» **题目**
从记录开头起，直至包含“Installazione e Manutenzione (486, 2302)”的那一行为止（首尾均含），将这些行连同其中的请求重新写出，并把答案里的每个坐标值按 2.05 倍缩放，结果四舍五入取整。只输出这些行，不要附带图片。

» **记录数据**
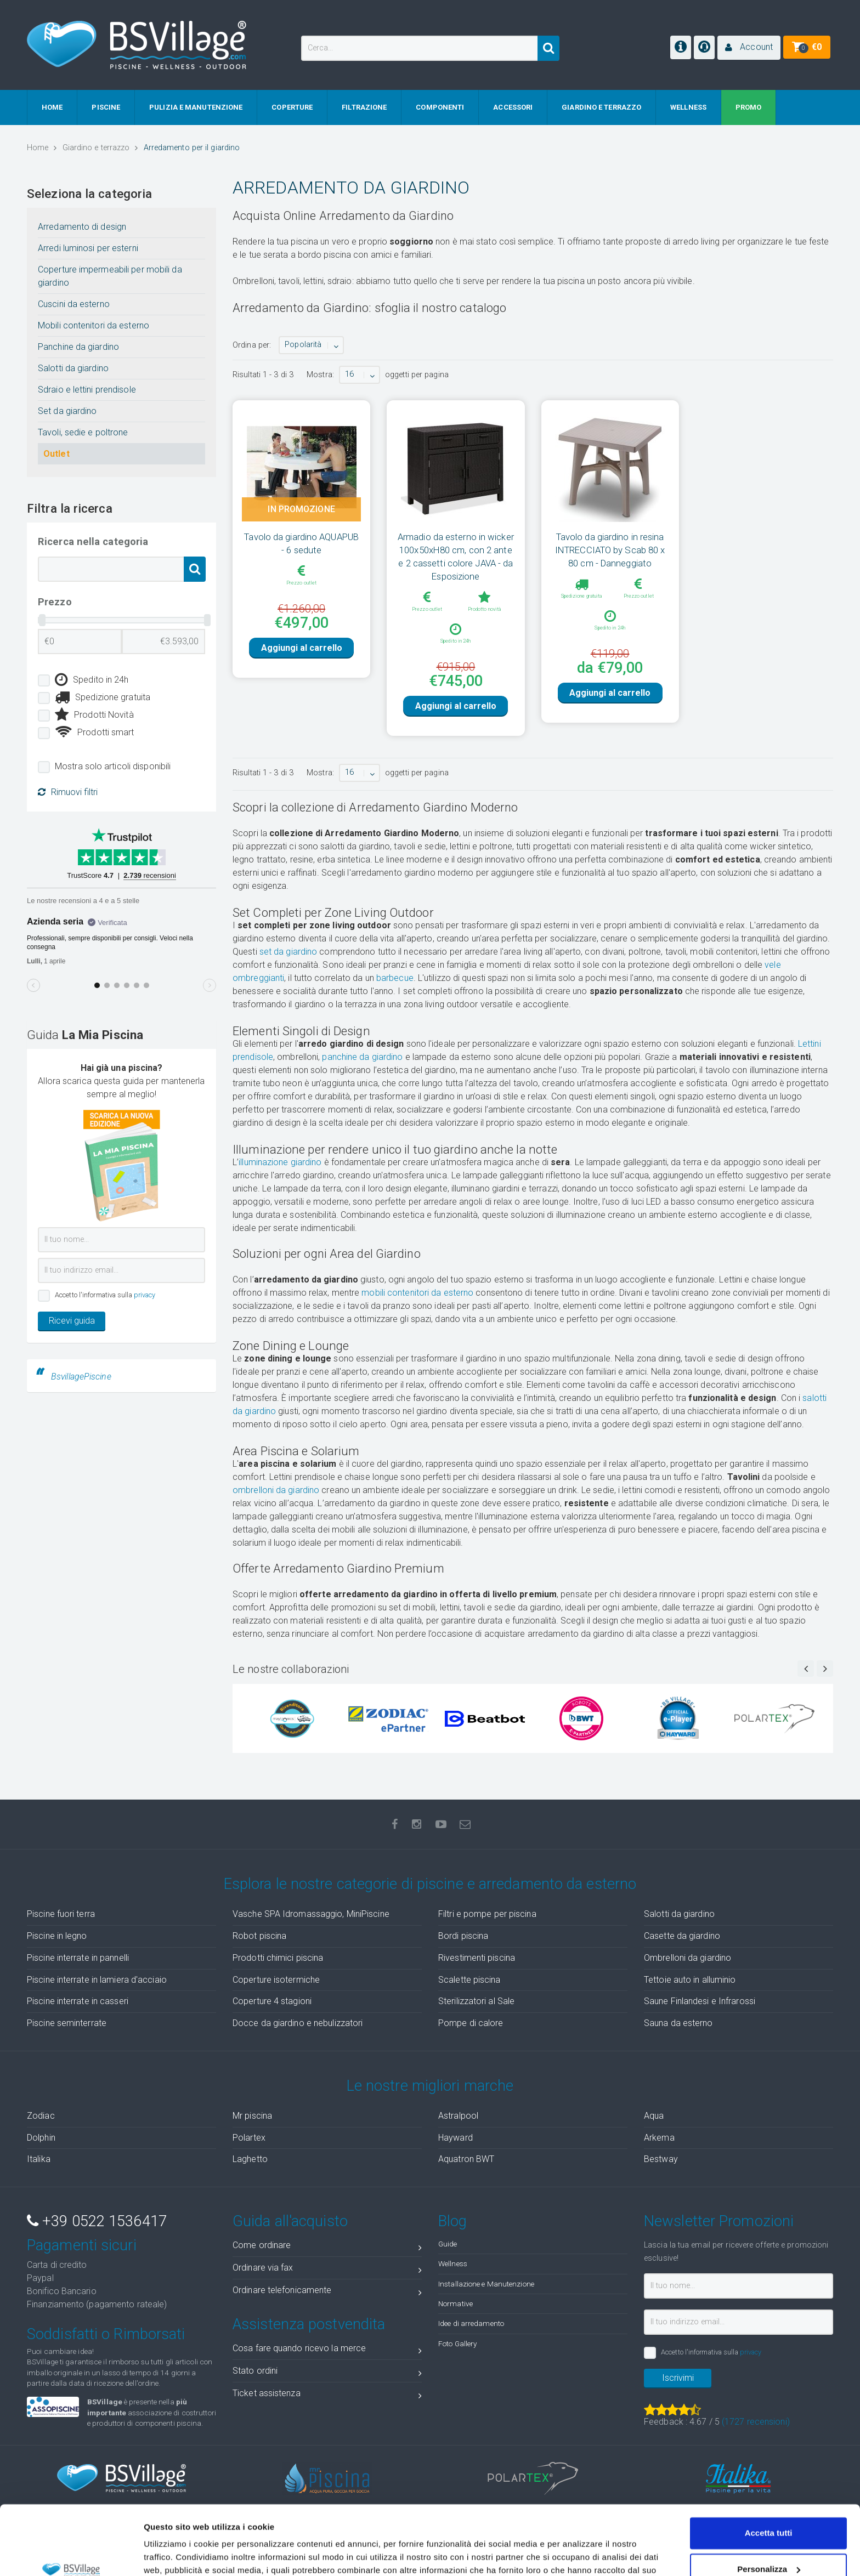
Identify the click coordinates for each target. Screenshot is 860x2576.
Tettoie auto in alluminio (690, 1998)
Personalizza (768, 2509)
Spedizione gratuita (102, 697)
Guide (447, 2262)
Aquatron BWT (466, 2177)
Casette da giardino (682, 1954)
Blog (452, 2240)
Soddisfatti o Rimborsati (106, 2353)
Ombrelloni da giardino (687, 1976)
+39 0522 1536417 (97, 2240)
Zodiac (41, 2134)
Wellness (452, 2282)
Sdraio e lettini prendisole (87, 389)
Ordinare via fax (327, 2288)
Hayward (455, 2156)
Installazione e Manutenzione (486, 2302)
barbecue (395, 996)
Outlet (56, 454)
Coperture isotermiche (276, 1998)
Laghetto (250, 2177)
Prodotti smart (94, 732)
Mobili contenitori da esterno (93, 325)
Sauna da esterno (678, 2041)
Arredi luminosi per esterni (88, 248)
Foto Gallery (457, 2362)
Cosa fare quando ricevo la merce (327, 2369)
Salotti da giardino (73, 368)
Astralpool (458, 2134)
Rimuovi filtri (68, 792)
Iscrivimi (678, 2396)
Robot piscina (259, 1954)
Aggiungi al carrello (301, 666)
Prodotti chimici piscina (278, 1976)
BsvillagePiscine (81, 1376)
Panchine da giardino (78, 347)
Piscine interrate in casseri (77, 2020)
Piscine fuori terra (61, 1932)
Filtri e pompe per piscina (487, 1932)
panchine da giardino (362, 1075)
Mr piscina (252, 2134)
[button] (748, 48)
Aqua (654, 2134)
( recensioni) (756, 2440)
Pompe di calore (470, 2041)
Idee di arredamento (471, 2341)
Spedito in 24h (92, 679)
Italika (38, 2177)
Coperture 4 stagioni (272, 2020)
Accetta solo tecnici (768, 2545)
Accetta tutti (769, 2473)
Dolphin (41, 2156)
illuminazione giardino (280, 1181)
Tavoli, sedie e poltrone (83, 432)
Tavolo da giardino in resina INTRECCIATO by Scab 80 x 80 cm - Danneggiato (610, 550)
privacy (145, 1295)
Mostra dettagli (173, 2554)
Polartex (249, 2156)
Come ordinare (327, 2266)
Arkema (659, 2156)
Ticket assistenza (327, 2414)
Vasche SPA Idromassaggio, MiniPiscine (311, 1932)
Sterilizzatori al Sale (476, 2020)
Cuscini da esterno (74, 304)
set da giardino (288, 970)
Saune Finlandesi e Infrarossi (699, 2020)
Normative (455, 2322)
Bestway (661, 2177)
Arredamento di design (82, 227)
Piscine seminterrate (66, 2041)
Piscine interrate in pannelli (78, 1976)
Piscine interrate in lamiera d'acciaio (97, 1998)
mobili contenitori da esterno (417, 1311)
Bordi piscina (463, 1954)
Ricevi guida (72, 1320)
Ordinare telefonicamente (327, 2310)
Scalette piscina (469, 1998)
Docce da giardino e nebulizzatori (298, 2041)
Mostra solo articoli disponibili (113, 766)
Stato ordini (327, 2391)
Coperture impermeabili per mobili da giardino (110, 276)
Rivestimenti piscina (476, 1976)
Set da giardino (67, 411)
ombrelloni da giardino (276, 1508)
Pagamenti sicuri (82, 2264)
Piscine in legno (57, 1954)
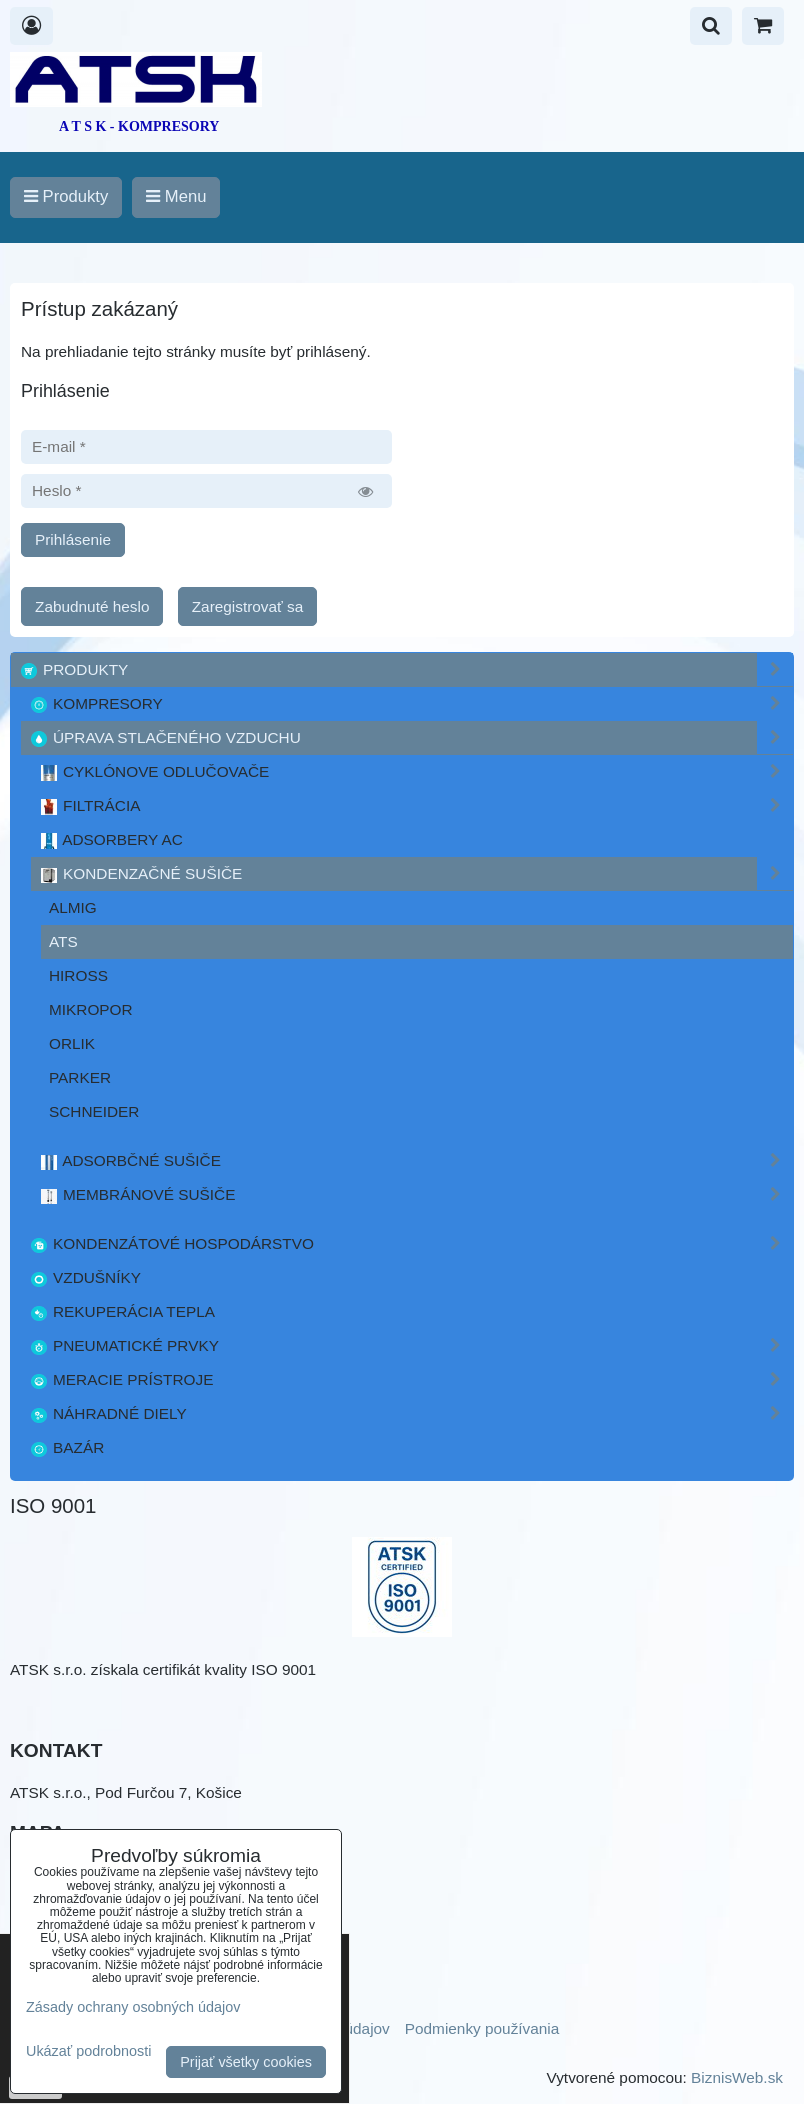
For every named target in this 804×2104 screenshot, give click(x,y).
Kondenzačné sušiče (416, 873)
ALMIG (73, 907)
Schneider (94, 1111)
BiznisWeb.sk (737, 2077)
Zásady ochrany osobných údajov (133, 2007)
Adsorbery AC (111, 840)
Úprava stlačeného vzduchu (411, 737)
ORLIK (72, 1043)
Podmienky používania (482, 2028)
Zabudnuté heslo (92, 606)
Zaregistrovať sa (248, 606)
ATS (63, 941)
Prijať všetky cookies (246, 2062)
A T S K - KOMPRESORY (139, 126)
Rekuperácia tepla (122, 1312)
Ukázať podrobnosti (88, 2051)
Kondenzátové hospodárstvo (411, 1243)
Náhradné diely (411, 1413)
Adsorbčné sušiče (416, 1160)
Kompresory (411, 703)
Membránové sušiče (416, 1194)
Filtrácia (416, 805)
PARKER (80, 1077)
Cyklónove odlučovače (416, 771)
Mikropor (91, 1009)
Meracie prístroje (411, 1379)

» **练习解答**
Identify the click coordinates for each target. Screenshot is 860x2576.
Tettoie auto in alluminio (1415, 4096)
Personalizza (1574, 5143)
Spedizione gratuita (209, 1429)
Guide (916, 4637)
Aquatron BWT (955, 4463)
Casette da giardino (1398, 4006)
Blog (927, 4592)
Soddisfatti o Rimborsati (217, 4824)
Ombrelloni da giardino (1408, 4051)
+39 0522 1536417 (199, 4592)
Zodiac (84, 4375)
Wellness (927, 4678)
Sdraio e lettini prendisole (178, 797)
Ordinare via fax (670, 4690)
Hayward (933, 4420)
Installazione e Manutenzione (996, 4719)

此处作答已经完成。